50年前の幼友達が同じ長屋で暮らすことに。安穏とした余生を送ろうとしていたお麓(ろく)の閑居へ、能天気なお菅(すげ)、派手好きなお修(しゅう)が転がり込んできて、騒がしさも厄介も3倍に! 

潮出版社 1760円

江戸時代も令和の今も高齢者のさびしさは同じ

現代の日本女性の平均寿命は約87歳。江戸時代は50代ともいわれているが、実際には長生きする人も少なくなかったようだ。作家の滝沢馬琴は82歳、浮世絵師の葛飾北斎は90歳で亡くなった。いずれも江戸後期の化政文化の立役者だ。そんな彼らと同時代を生きる60代の女子3人が、この物語の主人公だ。

なぜおばあさんを主役に?

「連載時の担当編集者さんが、私の書くおじいさんキャラを気に入ってくださったので、『今度はおばあさんでいこうか』くらいの軽い気持ち」と言う西條奈加さん。実は、ご自身も今年還暦。「10年前からヒールのある靴をはけなくなって、老いを感じ始めています」と笑うが、現代の60代と江戸時代の60代は、やはり違うのだろうか?

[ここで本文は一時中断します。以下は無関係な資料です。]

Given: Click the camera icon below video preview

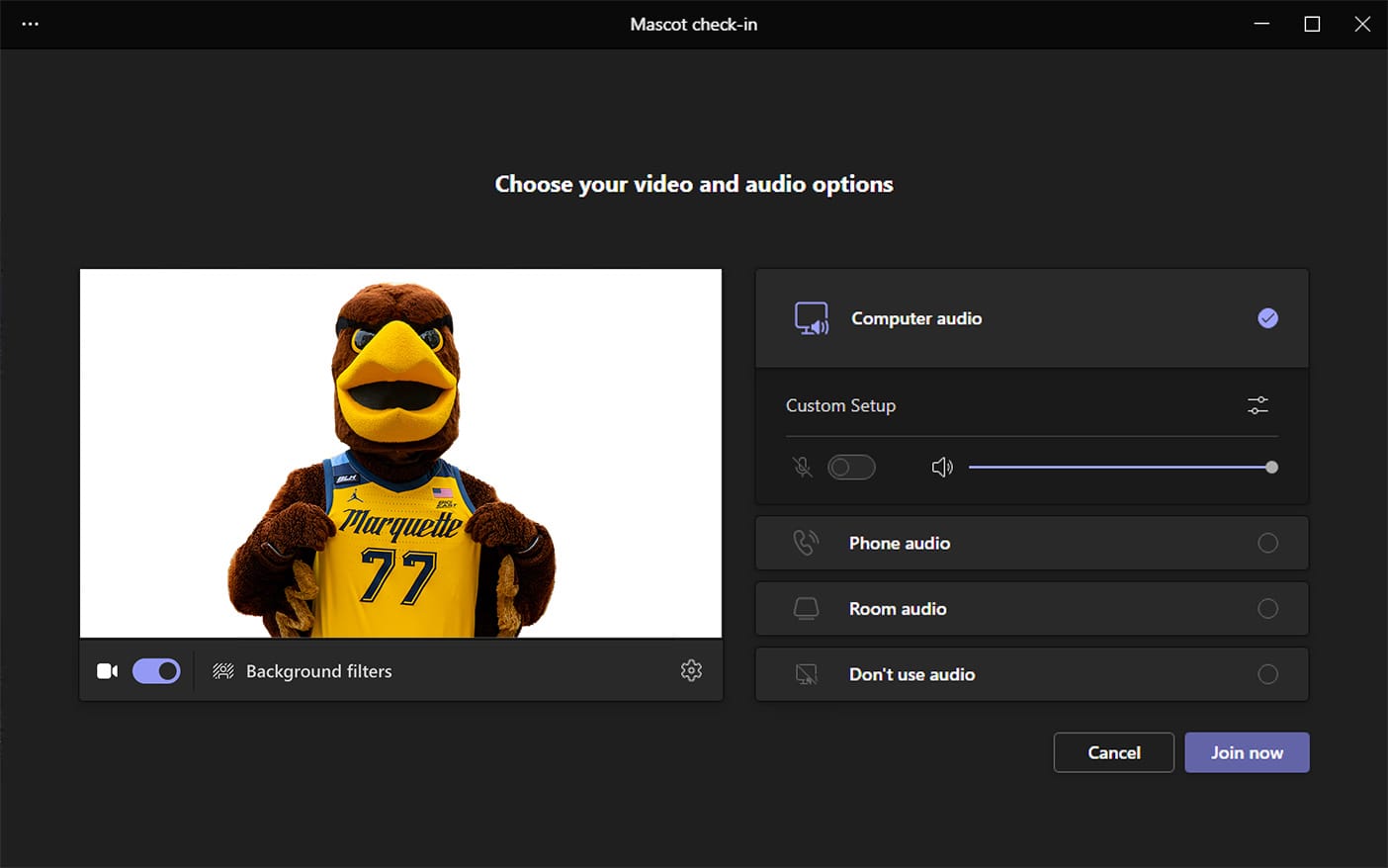Looking at the screenshot, I should point(107,671).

「60代って、子どもが所帯をもったり、仕事を辞めたり、なかには連れ合いを亡くしたり、いろんな“喪失”がある年齢ですよね。それでもまだまだ元気だし、誰かの役に立ちたい気持ちもある。そこは現代の女性と変わらないと思います」

だからこそ、3人の60代女子はリアルだ。気難しくて愛想のないお麓、度を越した世話好きのお菅、派手で若づくりなお修。年齢を重ねても、悟るわけでも穏やかになるわけでもない3人は、我々の周囲にも確かにいる。彼女らが暮らす長屋は、今でいうシェアハウス。「こんなふうに、幼なじみと暮らすのも楽しそうだ」と思わせてくれる。

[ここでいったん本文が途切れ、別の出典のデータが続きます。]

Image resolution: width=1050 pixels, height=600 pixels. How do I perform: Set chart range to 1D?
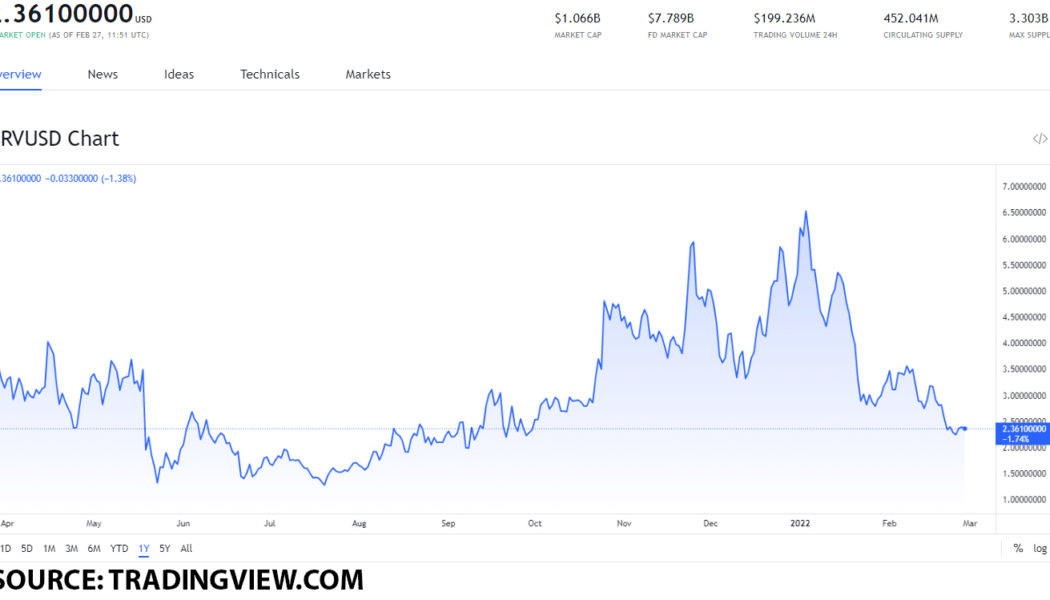tap(5, 548)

そんな3人の日常に、突然現れた少女・お萩。口はきけないが、その姿には気品がある。この子はいったいどこの誰? そんなミステリー要素あり、痛快活劇要素あり、とめどないおしゃべり(漫才?)ありで、ページをめくる手が止まらない。直木賞を受賞した『心(うら)淋し川』は、長屋で暮らす人たちの哀しみと小さな幸せを描く切ない物語だったが、本作は痛快。

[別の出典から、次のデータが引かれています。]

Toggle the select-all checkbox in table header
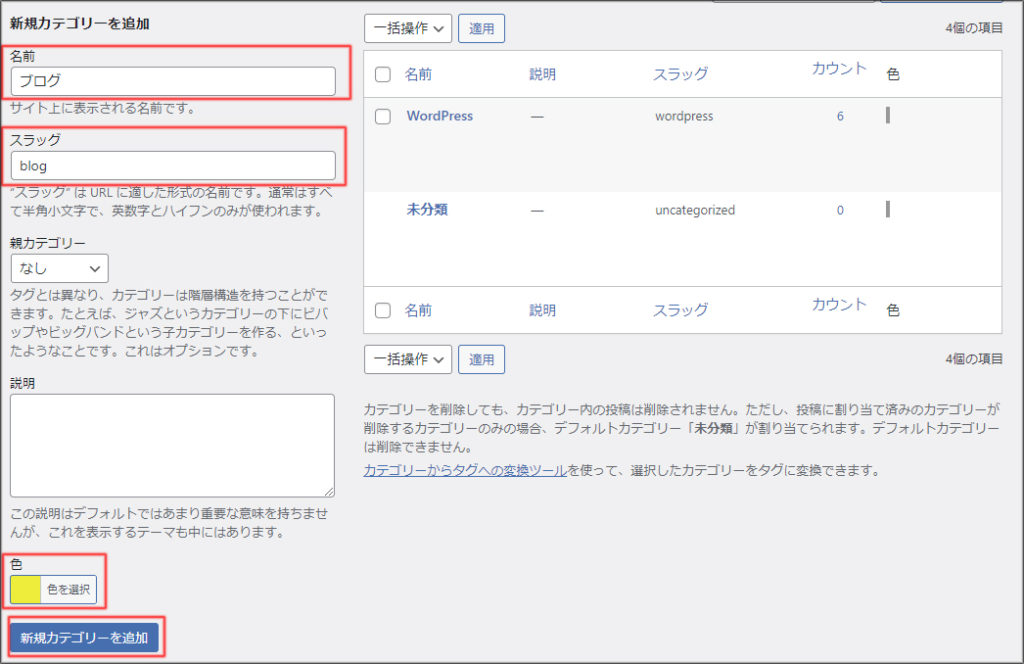This screenshot has width=1024, height=664. pyautogui.click(x=383, y=75)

「私は会話部分を書くのが大好きです。女性が複数集まると、とにかくよくしゃべるじゃないですか。それなのにあとで『何話したっけ?』って、何も覚えていない(笑)。そんな空気を描くのが楽しいですね」

特にみんなで囲む朝食が明るく、楽しく、そしておいしそう。干し鱈と春菊のみそ汁、ふっくら炊き上がったご飯、ピリリと辛い蕪の葉の漬物……質素だが豊かな献立だ。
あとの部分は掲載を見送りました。